Biocarburants ou véhicules électriques: quel usage de la biomasse?

Image00047.jpg Les biocarburants (bioéthanol ou esters pour le diesel) sont considérés comme une alternative aux carburants dérivés du pétrole pour le transport .Ceux-ci semblent présenter un avantage climatique: leur bilan environnemental est meilleur que celui des produits pétroliers (ils dégagent moins de gaz carbonique). Par ailleurs, l’utilisation des véhicules électriques est  relancée (en particulier des hybrides): ils rejettent moins de CO2 mais posent la question de la provenance de l’électricité alimentant leurs batteries. Une étude américaine conduit à des résultats intéressants et paradoxaux sur l’utilisation de la biomasse dans les transports.

Les biocarburants ont, a priori, un double avantage : – la matière de base est renouvelable – leur impact climatique serait faible puis qu’ils « recyclent » dans l’atmosphère le gaz carbonique qui a été fixé par les végétaux. De nombreux pays ont pris des mesures (fiscales notamment) pour favoriser la production de biocarburants.
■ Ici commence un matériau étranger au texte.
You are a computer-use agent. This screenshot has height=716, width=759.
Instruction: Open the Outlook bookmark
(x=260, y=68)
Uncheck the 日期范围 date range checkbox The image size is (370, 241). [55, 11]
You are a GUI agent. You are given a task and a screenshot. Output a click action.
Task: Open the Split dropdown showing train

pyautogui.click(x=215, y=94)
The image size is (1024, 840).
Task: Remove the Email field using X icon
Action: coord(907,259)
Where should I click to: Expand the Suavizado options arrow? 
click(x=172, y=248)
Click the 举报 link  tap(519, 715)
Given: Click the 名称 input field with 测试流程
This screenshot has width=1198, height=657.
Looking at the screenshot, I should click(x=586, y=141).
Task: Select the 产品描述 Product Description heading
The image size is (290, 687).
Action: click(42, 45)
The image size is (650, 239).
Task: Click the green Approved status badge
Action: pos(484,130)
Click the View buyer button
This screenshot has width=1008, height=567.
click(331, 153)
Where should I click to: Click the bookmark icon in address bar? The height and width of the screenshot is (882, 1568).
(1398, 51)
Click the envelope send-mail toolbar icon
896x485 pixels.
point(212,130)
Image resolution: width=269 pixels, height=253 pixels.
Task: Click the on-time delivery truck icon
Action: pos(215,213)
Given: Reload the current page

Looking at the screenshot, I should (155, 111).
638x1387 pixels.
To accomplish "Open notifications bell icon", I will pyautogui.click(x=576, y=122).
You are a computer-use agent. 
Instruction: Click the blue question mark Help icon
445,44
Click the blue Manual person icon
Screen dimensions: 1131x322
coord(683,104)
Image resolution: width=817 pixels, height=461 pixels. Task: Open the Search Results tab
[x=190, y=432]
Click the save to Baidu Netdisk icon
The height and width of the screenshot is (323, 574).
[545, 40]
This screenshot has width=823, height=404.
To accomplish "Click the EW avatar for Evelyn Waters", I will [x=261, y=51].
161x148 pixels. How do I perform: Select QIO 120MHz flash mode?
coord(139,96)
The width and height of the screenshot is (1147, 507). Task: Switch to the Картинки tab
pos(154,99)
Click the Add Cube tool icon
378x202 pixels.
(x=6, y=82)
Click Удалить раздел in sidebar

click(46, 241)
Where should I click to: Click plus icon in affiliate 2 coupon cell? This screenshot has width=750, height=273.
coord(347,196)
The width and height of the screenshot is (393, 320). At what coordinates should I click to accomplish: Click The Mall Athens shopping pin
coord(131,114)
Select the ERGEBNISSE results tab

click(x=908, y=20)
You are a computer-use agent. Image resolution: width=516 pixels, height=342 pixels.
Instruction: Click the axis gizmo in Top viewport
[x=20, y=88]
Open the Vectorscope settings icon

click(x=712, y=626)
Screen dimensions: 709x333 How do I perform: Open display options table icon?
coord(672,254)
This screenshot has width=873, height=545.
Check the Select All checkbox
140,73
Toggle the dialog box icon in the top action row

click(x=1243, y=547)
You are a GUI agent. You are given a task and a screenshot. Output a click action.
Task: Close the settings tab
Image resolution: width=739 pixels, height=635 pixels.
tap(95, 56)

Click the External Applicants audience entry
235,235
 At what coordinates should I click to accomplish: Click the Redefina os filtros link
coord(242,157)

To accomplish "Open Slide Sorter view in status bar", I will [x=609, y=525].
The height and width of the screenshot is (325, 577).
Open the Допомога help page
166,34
La France, par exemple, s’est fixée l’objectif d’introduire 7% de biocarburants automobiles en 2010 et l’UE d’utiliser 10% de biocarburants dans les transports en 2020. En fait les biocarburants sont l’objet d’une double critique. La première concerne leur impact climatique, plusieurs rapports ayant montré que leur bilan carbone (les rejets totaux de CO2 dans l’atmosphère) n’était sans doute pas aussi excellent qu’on le pensait. La seconde, plus fondée, tendait à souligner que les biocarburants produits à partir de produits agricoles destinés à l’alimentation humaine (le maïs notamment avec lequel on produit du bioéthanol) entraient en concurrence directe avec des produits à finalité alimentaire. La crise alimentaire dans certains pays en développement (en Afrique notamment), survenue en 2008, a donné crédit à cette thèse. Il existe une alternative à l’utilisation de produits agricoles à finalité alimentaire qui est celle des biocarburants dits de deuxième génération (du bioéthanol par exemple) qui seraient produits par transformation de la cellulose végétale qui est elle n’est pas consommée (sauf par les animaux…). Cette voie est tout à fait possible mais la filière est loin d’être totalement au point au plan industriel, elle exige, en effet, une série d’étapes et l’utilisation, notamment de réactions enzymatiques.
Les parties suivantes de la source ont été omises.